A dependência de nicotina é reconhecida como uma doença crônica, complexa e multifatorial, que requer um manejo contínuo e individualizado. Diferente de uma condição aguda com cura definitiva, o tabagismo é caracterizado por períodos de remissão e recaída, o que torna o processo de cessação um desafio tanto para o paciente quanto para o profissional de saúde. A compreensão dessa cronicidade é fundamental para abordar o tratamento de forma eficaz e empática. Um dos aspectos mais importantes no manejo da dependência de nicotina é a imprevisibilidade do número de tentativas necessárias para que um indivíduo pare de fumar definitivamente. Não existe um número mágico ou uma fórmula exata; o sucesso depende de uma interação complexa de fatores biológicos, psicológicos e sociais. Da mesma forma, a prevenção de recaídas é um desafio constante, pois o ex-fumante pode ser exposto a gatilhos e estressores que reativam o desejo de fumar. O tratamento da dependência de nicotina envolve uma combinação de aconselhamento comportamental e farmacoterapia, como terapia de reposição de nicotina (TRN) ou medicamentos como bupropiona e vareniclina. É essencial que os profissionais de saúde ofereçam suporte contínuo, reforcem a motivação e ajudem os pacientes a desenvolver estratégias para lidar com a abstinência e prevenir recaídas, reconhecendo que cada tentativa de parar de fumar é um passo importante no caminho para a cessação definitiva.

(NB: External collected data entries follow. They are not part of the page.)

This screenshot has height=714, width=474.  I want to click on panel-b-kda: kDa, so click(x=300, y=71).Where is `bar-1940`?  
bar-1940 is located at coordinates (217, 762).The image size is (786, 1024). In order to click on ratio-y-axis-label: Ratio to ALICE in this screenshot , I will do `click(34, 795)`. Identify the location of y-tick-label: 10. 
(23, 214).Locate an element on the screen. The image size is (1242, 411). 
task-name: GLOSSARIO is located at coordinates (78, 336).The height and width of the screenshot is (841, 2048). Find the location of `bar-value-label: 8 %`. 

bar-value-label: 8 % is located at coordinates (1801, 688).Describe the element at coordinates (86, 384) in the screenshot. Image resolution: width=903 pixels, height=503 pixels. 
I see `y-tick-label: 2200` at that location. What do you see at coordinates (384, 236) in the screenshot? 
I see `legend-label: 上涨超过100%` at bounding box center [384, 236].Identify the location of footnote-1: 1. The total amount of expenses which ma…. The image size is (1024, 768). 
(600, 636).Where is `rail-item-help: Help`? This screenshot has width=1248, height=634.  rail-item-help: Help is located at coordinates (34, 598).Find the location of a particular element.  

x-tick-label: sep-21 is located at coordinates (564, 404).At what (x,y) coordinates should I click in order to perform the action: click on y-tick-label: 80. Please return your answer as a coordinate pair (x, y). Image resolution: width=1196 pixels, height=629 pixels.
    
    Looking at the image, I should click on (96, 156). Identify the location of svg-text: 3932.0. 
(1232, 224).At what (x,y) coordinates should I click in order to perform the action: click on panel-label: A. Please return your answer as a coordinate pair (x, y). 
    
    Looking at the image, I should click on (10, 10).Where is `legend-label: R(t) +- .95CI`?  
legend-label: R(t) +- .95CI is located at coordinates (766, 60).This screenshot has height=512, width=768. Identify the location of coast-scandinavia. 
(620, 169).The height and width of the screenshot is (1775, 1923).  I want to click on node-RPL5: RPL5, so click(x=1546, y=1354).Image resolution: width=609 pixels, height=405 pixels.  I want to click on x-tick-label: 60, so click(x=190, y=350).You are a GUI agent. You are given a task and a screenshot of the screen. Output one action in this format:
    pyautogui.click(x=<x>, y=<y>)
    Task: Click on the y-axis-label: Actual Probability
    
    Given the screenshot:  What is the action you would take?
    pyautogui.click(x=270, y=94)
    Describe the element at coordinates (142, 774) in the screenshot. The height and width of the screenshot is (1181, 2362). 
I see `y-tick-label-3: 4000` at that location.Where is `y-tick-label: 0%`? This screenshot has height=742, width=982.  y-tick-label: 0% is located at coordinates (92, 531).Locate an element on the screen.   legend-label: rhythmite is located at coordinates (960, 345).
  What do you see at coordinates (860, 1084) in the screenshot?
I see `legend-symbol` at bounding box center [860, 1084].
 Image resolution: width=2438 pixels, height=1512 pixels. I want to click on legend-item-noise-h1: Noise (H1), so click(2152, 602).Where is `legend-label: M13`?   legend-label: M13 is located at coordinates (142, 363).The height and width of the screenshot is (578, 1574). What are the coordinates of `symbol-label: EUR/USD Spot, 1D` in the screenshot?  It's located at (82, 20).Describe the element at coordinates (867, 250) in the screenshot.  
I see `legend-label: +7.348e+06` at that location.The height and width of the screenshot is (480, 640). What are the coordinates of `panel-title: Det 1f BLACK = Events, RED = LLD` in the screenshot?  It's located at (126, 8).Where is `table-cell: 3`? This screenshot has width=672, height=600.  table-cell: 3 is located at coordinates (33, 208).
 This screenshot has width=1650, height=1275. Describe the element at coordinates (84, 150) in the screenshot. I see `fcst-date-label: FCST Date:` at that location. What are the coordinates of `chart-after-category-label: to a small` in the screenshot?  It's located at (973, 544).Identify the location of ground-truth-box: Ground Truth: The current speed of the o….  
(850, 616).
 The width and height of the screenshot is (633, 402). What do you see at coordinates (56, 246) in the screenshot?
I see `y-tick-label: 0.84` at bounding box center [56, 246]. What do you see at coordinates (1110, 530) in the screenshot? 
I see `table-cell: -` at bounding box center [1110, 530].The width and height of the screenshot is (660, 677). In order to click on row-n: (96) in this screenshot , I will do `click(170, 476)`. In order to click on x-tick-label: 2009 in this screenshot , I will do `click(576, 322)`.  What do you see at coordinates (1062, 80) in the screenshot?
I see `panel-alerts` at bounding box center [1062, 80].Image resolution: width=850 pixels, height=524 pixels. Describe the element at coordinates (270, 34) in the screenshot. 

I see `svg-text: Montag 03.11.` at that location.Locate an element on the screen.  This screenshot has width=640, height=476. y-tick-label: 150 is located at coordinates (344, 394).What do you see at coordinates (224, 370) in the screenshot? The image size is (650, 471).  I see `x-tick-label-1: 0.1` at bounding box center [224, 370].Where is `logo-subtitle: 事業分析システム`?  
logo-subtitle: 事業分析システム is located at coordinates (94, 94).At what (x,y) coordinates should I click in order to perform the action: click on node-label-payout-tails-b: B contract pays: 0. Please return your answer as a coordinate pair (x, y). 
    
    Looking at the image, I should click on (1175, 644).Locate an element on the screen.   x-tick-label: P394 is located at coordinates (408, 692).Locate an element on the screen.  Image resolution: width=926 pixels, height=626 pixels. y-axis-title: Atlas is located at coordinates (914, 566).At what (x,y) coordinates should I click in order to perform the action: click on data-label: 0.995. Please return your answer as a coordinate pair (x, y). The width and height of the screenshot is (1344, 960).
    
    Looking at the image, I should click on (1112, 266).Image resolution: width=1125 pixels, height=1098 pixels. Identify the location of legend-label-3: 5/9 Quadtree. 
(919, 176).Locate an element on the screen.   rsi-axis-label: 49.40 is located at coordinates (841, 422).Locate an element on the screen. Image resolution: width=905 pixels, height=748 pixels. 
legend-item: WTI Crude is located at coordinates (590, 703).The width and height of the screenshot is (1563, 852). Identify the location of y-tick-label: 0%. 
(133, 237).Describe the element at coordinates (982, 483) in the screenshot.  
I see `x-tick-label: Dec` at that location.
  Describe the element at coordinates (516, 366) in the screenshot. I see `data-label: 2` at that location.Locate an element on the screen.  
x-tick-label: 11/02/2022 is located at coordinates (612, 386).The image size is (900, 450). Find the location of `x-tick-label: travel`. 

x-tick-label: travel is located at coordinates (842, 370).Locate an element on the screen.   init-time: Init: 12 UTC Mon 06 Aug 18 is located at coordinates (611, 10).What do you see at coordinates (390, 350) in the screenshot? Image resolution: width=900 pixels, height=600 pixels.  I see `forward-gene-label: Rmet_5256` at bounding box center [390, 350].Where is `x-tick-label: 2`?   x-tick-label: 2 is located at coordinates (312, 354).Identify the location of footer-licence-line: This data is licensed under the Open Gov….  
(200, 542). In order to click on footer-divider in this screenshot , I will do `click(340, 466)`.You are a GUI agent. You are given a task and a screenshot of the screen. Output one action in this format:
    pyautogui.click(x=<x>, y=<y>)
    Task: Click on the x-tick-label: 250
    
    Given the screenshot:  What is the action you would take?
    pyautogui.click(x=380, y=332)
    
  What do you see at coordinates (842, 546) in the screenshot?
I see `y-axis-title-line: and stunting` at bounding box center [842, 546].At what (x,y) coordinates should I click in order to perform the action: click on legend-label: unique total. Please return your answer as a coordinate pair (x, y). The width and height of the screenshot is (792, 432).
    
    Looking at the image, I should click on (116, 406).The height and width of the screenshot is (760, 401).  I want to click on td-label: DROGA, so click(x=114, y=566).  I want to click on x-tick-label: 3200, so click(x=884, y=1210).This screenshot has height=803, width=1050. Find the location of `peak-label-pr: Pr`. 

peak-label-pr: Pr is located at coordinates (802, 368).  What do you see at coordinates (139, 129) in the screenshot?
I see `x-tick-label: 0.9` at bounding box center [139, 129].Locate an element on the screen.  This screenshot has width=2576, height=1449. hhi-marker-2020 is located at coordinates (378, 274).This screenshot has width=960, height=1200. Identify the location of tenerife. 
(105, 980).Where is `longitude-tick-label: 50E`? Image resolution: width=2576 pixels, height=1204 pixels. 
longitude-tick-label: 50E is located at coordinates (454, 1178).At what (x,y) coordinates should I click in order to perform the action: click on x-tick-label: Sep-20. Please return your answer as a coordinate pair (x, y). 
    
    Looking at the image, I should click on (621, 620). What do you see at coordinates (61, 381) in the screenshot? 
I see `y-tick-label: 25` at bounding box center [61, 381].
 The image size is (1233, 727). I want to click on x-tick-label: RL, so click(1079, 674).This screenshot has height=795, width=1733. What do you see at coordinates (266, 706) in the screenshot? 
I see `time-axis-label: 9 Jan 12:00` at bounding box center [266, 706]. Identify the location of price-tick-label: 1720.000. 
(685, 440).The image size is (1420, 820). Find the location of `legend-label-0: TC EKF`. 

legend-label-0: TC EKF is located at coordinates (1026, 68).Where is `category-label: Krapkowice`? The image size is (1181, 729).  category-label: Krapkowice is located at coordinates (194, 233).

É considerada crônica devido à sua natureza recorrente, com períodos de remissão e recaída, e à necessidade de manejo contínuo, semelhante a outras doenças crônicas como diabetes ou hipertensão.
Os principais desafios incluem a forte dependência física e psicológica da nicotina, a síndrome de abstinência, gatilhos ambientais e sociais, e a alta taxa de recaída, que exige múltiplas tentativas para o sucesso a longo prazo.
O suporte profissional, que pode incluir aconselhamento comportamental e farmacoterapia, aumenta significativamente as chances de sucesso na cessação. Ele ajuda o indivíduo a lidar com a abstinência, desenvolver estratégias para evitar recaídas e manter a motivação.